Меня часто спрашивают – походя, для галочки – что в "Апельсинах" правда, а что нет. Действительно ли я работала в похоронном бюро? Взаправду ли колесила на фургончике с мороженым? У нас действительно был шатер Благой Вести? Миссис Уинтерсон правда собрала собственную радиостанцию? Она правда обстреливала гулящих котов из рогатки?
Я не могу ответить на такие вопросы. Но могу рассказать, что в "Апельсинах" есть персонаж по имени Свидетельница Элзи, которая приглядывает за маленькой Джанетт и действует как мягкая защитная стена против обид и карающей силы Мамы.
Я выписала ее потому, что она должна была быть.
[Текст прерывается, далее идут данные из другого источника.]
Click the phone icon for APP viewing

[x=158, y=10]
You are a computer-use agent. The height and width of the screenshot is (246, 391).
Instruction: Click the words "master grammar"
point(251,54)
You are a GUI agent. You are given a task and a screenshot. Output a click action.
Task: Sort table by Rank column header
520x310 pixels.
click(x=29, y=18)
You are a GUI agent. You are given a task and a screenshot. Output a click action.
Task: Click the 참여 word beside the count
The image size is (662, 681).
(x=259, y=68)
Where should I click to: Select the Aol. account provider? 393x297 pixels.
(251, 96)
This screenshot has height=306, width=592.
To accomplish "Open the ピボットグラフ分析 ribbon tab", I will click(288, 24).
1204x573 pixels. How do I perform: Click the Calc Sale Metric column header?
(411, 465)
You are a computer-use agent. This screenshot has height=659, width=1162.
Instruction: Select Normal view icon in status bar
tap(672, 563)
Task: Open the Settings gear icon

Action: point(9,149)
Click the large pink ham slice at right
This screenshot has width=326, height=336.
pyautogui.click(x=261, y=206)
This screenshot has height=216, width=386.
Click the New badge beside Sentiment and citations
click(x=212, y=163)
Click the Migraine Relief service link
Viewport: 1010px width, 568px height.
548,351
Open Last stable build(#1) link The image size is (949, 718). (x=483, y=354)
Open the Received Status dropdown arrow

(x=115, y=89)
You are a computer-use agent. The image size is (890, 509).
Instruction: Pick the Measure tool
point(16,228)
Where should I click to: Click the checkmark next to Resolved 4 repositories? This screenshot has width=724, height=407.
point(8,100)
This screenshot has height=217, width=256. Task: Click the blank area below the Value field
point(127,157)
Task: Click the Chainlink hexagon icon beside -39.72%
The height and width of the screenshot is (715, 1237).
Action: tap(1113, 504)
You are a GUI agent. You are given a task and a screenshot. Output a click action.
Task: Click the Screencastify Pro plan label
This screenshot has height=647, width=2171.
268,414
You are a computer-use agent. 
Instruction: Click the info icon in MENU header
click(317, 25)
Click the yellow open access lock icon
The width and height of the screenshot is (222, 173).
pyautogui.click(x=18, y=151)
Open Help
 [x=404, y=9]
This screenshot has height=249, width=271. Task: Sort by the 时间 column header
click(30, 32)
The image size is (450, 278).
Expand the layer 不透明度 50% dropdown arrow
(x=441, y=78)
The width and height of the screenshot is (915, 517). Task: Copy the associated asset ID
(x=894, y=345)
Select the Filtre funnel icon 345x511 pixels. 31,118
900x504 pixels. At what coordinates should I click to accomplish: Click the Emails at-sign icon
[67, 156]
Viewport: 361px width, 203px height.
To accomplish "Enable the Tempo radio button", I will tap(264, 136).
Я выписала ее потому, что изо всех сил хотела, чтобы было именно так. Если вы – одинокий ребенок, вы находите себе воображаемого друга.
Никакой Элзи не было. И не было никого, кто был бы на нее похож. На самом деле все было куда более одиноким.
Большую часть своей школьной жизни я провела, сидя на перилах снаружи школьного здания во время переменок. Я не была популярной или симпатичной девочкой – слишком колючая, слишком скорая на гнев, слишком сильно чувствующая, слишком странная. Наша церковь не поощряла школьных друзей, а если ты со странностями, то в школе тебе тоже приходилось плохо. Вышитую на моей школьной сумке фразу "ПРОШЛА ЖАТВА, КОНЧИЛОСЬ ЛЕТО, А МЫ НЕ СПАСЕНЫ" любой мог с легкостью прочесть за версту.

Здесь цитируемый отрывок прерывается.